» PASSAGE EXTRAIT
++++++++++++++++++++

L’épidémie 2019-2020 pourrait être plus clémente : depuis le 4 novembre 2019, 744 cas graves de grippe admis en réanimation en métropole ont été signalés. Parmi ces patients, on compte 72 décès (dont 10 enfants de moins de 15 ans). Source : « L'épidémie de grippe diminue, mais tue encore », AFP / Relaxnews, Doctissimo, 4 mars 2020.

++++++++++++++++++++

» DONNÉES À ANALYSER

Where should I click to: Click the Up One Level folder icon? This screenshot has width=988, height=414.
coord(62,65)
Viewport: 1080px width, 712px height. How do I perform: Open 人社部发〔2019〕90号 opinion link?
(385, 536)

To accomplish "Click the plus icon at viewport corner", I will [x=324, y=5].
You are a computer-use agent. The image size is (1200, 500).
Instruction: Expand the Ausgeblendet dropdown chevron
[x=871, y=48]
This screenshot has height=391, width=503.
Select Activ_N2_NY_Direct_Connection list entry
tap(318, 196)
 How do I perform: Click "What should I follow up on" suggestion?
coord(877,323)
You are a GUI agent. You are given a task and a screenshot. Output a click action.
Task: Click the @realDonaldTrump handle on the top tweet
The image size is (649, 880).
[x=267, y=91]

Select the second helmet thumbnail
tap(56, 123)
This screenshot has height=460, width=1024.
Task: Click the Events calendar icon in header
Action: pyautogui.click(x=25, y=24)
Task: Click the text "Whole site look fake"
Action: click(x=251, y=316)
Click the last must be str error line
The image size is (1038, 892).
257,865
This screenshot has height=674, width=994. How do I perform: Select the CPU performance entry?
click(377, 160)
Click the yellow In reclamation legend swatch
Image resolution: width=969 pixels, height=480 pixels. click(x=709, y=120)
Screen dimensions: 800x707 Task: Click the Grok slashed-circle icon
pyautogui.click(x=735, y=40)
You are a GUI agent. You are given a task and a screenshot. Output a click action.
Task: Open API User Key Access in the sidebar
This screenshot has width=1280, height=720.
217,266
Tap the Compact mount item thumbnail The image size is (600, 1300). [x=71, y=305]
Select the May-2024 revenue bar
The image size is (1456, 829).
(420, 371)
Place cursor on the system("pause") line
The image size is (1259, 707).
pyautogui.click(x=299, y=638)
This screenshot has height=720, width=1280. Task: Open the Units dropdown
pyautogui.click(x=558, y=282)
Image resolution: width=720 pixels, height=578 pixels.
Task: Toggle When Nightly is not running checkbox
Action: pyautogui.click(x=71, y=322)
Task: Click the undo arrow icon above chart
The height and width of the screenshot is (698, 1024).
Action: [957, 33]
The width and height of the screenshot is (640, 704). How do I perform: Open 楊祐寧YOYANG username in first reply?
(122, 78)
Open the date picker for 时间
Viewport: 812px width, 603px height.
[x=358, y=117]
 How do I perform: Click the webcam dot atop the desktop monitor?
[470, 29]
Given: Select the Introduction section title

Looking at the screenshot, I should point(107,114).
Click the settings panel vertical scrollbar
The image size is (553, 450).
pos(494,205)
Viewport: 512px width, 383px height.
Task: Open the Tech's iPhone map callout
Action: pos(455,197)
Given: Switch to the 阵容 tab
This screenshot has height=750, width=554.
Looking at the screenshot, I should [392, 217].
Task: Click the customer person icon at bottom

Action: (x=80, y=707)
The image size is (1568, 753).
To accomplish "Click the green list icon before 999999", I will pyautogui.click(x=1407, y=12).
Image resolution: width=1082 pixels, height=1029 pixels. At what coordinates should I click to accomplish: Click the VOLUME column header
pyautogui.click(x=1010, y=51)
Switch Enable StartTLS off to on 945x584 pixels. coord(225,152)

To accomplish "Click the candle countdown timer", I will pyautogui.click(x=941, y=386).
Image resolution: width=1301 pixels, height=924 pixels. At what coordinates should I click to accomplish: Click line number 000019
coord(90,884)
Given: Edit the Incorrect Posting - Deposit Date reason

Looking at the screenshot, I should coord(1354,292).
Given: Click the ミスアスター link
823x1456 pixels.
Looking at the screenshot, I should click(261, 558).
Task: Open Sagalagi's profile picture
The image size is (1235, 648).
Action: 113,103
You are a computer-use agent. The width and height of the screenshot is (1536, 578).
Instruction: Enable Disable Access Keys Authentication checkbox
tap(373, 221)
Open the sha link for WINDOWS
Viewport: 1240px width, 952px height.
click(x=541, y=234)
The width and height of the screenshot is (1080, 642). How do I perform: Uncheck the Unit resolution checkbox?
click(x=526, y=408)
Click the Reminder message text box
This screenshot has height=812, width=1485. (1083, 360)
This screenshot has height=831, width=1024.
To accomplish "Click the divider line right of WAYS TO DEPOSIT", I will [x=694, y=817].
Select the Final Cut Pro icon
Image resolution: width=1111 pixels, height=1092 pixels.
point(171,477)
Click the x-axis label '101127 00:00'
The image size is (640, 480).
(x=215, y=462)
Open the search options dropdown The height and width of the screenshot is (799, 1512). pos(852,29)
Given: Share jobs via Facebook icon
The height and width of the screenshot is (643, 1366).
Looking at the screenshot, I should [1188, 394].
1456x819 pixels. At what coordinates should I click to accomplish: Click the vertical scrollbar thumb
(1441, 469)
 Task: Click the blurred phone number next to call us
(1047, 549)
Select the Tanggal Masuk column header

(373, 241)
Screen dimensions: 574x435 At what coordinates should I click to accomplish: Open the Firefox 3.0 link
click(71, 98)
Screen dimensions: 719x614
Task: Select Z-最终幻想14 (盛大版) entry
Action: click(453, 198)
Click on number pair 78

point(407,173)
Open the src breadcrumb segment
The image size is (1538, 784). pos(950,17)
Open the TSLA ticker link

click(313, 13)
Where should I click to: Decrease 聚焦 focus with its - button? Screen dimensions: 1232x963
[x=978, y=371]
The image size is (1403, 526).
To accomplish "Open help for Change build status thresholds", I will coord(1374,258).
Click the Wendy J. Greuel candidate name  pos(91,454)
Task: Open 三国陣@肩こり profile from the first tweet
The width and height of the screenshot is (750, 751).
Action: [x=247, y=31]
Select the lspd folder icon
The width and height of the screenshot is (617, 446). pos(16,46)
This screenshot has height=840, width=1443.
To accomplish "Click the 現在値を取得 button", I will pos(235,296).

++++++++++++++++++++

» CONSIGNES DE L'EXERCICE
1 – Dites si chacun des énoncés suivants concorde avec l'extrait sur l'épidémie de grippe, en répondant par oui ou non et en citant les mots décisifs du texte. (a) Les cas graves sont recensés depuis le 4 novembre 2019. (b) On a signalé 744 décès dus à la grippe. (c) Dix des décès concernent des enfants de moins de 15 ans.
2 – Transcrivez sans rien modifier le passage de l'extrait sur l'épidémie de grippe qui commence par les mots contenant « L’épidémie 2019-2020 pourrait » et se termine par « 4 mars 2020. ».
3 – Relevez tous les noms de médias mentionnés dans la source de l'extrait sur l'épidémie de grippe.

» CORRIGÉ DE L'EXERCICE
1 –
(a) Oui : « depuis le 4 novembre 2019, 744 cas graves de grippe admis en réanimation en métropole ont été signalés ».
(b) Non : 744 est le nombre de « cas graves de grippe admis en réanimation », alors que pour les décès « on compte 72 décès ».
(c) Oui : « 72 décès (dont 10 enfants de moins de 15 ans) ».

2 –
L’épidémie 2019-2020 pourrait être plus clémente : depuis le 4 novembre 2019, 744 cas graves de grippe admis en réanimation en métropole ont été signalés. Parmi ces patients, on compte 72 décès (dont 10 enfants de moins de 15 ans). Source : « L'épidémie de grippe diminue, mais tue encore », AFP / Relaxnews, Doctissimo, 4 mars 2020.

3 – AFP, Relaxnews, Doctissimo